- WORK REQUIRED -
From the records below, return every line containing the word "with".

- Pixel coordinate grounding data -
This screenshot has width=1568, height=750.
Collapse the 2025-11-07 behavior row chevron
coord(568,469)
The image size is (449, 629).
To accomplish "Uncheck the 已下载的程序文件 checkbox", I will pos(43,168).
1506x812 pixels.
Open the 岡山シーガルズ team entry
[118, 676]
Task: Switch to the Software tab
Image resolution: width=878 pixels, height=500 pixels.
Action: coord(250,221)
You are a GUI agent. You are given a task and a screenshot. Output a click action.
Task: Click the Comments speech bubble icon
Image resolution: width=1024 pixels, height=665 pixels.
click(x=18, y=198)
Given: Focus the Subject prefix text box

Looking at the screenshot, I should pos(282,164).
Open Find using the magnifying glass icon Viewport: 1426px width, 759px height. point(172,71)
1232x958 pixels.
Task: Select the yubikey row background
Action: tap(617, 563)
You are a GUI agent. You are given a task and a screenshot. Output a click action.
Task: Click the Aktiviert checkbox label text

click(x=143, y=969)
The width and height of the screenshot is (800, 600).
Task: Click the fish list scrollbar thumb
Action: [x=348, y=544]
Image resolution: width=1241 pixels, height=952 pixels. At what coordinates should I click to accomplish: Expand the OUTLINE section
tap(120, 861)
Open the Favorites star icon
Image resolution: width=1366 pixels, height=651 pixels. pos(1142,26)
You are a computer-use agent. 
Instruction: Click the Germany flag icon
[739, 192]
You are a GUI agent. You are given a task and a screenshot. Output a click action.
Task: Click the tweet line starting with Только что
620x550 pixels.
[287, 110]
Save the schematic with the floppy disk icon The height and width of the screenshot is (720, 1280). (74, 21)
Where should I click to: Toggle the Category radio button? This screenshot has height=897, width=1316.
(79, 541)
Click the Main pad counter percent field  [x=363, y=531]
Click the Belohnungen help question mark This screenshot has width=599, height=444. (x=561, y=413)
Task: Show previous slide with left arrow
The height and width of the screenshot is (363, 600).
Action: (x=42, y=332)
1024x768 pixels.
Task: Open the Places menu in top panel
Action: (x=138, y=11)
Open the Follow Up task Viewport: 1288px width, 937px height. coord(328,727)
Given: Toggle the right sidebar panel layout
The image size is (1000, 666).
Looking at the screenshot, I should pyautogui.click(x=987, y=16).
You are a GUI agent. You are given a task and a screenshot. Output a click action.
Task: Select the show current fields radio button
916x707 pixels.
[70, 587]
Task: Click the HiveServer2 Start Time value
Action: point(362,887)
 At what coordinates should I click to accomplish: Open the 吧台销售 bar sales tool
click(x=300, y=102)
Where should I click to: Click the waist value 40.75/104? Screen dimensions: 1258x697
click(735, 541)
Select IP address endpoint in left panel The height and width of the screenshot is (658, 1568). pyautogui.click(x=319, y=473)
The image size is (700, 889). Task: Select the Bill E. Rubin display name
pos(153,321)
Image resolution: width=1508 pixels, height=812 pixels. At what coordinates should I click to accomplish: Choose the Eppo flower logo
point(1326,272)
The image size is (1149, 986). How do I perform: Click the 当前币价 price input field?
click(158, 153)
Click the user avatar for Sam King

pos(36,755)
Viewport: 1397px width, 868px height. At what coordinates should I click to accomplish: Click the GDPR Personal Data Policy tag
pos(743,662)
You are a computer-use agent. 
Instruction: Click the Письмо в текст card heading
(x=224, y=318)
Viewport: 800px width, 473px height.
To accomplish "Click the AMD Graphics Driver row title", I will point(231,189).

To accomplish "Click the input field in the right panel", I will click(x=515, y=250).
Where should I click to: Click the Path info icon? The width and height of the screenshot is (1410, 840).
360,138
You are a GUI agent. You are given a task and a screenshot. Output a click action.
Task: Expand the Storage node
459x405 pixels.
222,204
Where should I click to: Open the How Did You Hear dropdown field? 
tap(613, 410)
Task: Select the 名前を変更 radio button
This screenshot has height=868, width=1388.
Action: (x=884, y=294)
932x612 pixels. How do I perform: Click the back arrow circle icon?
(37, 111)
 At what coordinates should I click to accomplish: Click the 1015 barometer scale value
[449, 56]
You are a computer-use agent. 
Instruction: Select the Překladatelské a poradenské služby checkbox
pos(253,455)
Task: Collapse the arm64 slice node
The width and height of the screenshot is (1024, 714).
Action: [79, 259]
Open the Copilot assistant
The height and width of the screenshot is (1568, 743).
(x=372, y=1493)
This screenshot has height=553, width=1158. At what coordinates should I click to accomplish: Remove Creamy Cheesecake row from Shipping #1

- ANSWER TO THIS EXERCISE -
Task: Click the tweet line starting with Только что
Save the schematic with the floppy disk icon The height and width of the screenshot is (720, 1280). (74, 21)
Task: Show previous slide with left arrow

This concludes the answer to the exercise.